Prólogo


          El 18 de marzo de 1314, la muchedumbre se agolpaba delante de Notrê Dame. La majestuosa catedral era testigo de la justicia que impartía Clemente V. En el centro de la plaza, encima de un gran púlpito se alzaban cuatro piras dispuestas con troncos y abundante paja. En ellas, esperaban atados Jacques de Molay, Godofredo de Charnay, Hugo de Peraud y Godofredo de Goneville, últimos maestres templarios que el Papa se disponía a ajusticiar. La gente gritaba enfervorecida, arrojando todo tipo de objetos a los presos, que aguantaban estoicamente hasta que llegara el momento de su muerte. Estos miraban fijamente y sin pestañear en dirección a la puerta de la catedral. Allí sentados, en grandes tronos adornados con todo tipo de guirnaldas se encontraban sus asesinos: Felipe IV el Hermoso,  su consejero Guillermo de Nogaret y el Papa Clemente V. Hablaban entre ellos mientras reían abiertamente, demostrando así su victoria frente a los supuestos herejes que se encontraban a unos minutos de arder en la hoguera. Los gritos atronadores de los ciudadanos que se agolpaban al pie del patíbulo se silenciaron cuando cuatro verdugos con capucha negra subieron y se situaron al pie de las piras. Clemente V se levantó de forma ceremoniosa de su trono ajustándose la túnica y entrelazando las manos delante del pecho.
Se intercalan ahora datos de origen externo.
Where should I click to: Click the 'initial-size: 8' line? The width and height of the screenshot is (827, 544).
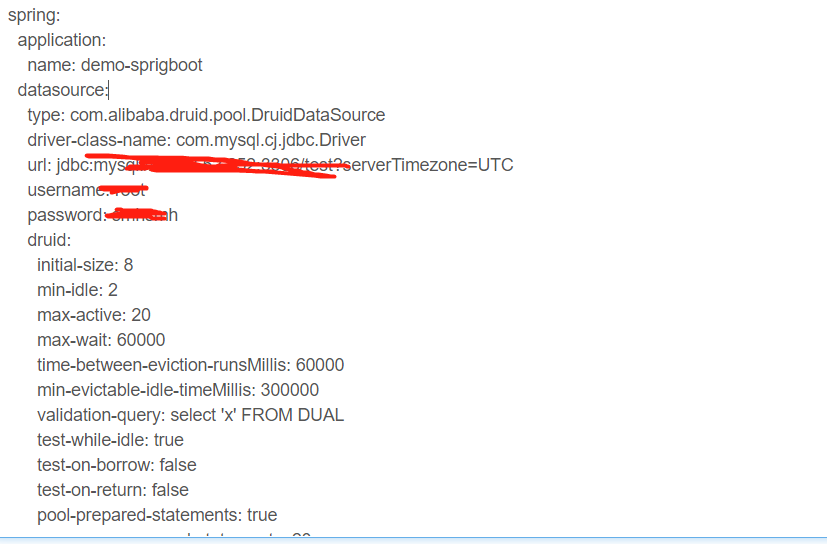pyautogui.click(x=85, y=265)
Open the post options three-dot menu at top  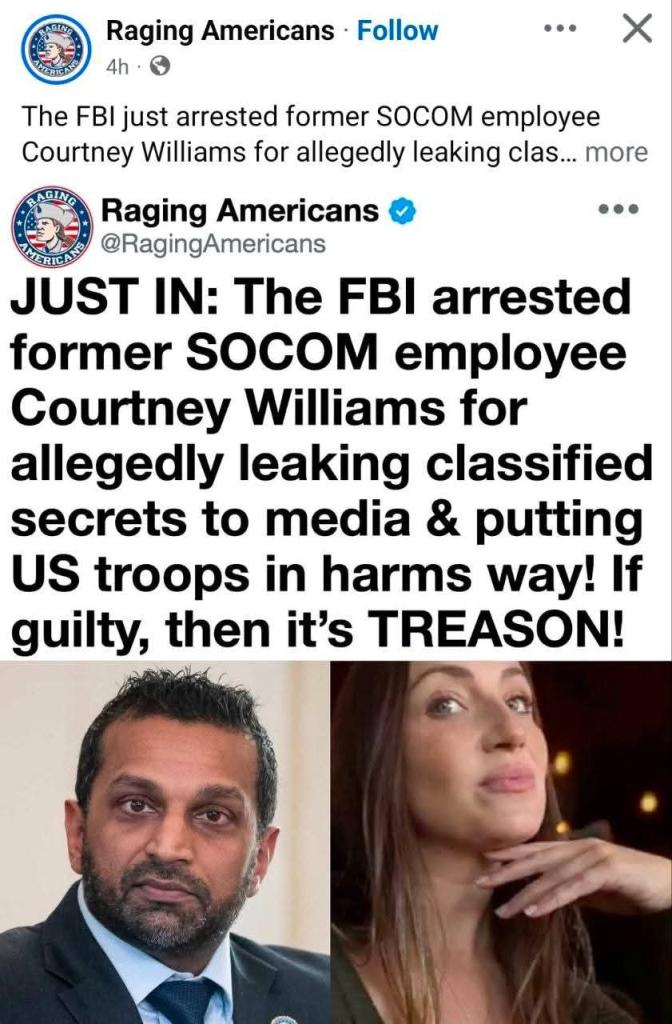pos(560,28)

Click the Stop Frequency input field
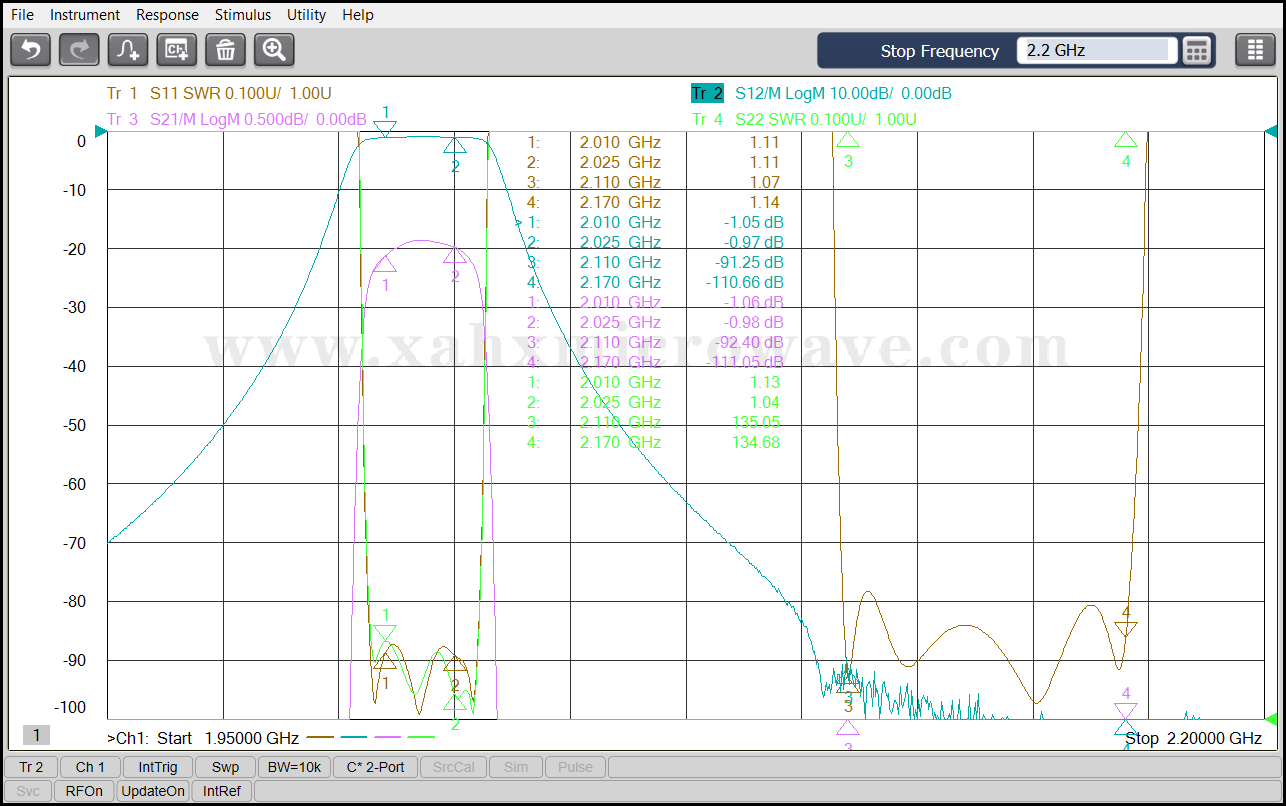tap(1096, 50)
           –¿Algo que decir los acusados? –dijo en voz lo suficientemente alta para que la muchedumbre pudiera escucharle.
            Jaques de Molay, último gran maestre de la orden contempló el púlpito desde donde el Papa había hablado, y se dirigió a él con voz grave y firme.
            –Dios sabe quién se equivoca y ha pecado, y la desgracia se abatirá pronto sobre aquellos que nos han condenado sin razón. Dios vengará nuestra muerte. Señor, sabed que, en verdad, todos aquellos que nos son contrarios, por nosotros van a sufrir. Clemente, y tú también Felipe, traidores a la palabra dada, ¡os emplazo a los dos ante el Tribunal de Dios!... A ti Clemente, antes de cuarenta días, y a ti, Felipe, dentro de este año. Y tú, Guillermo de Nogaret, gran farsante y torturador, tu destino no será mucho mejor que el de los que te manejan. Juro por Dios que ningún descendiente vuestro quedara en Francia.
            La mirada del maestre se desvió del púlpito a dos extrañas figuras de entre la muchedumbre. Vestían dos largas capas blancas y una capucha del mismo color ensombrecía sus rostros. Él más alto y corpulento de los dos asintió levemente al maestre con un gesto de cabeza; lo había comprendido. Acto seguido cerró los ojos y con una amplia sonrisa en los labios esperó a que el fuego le consumiera.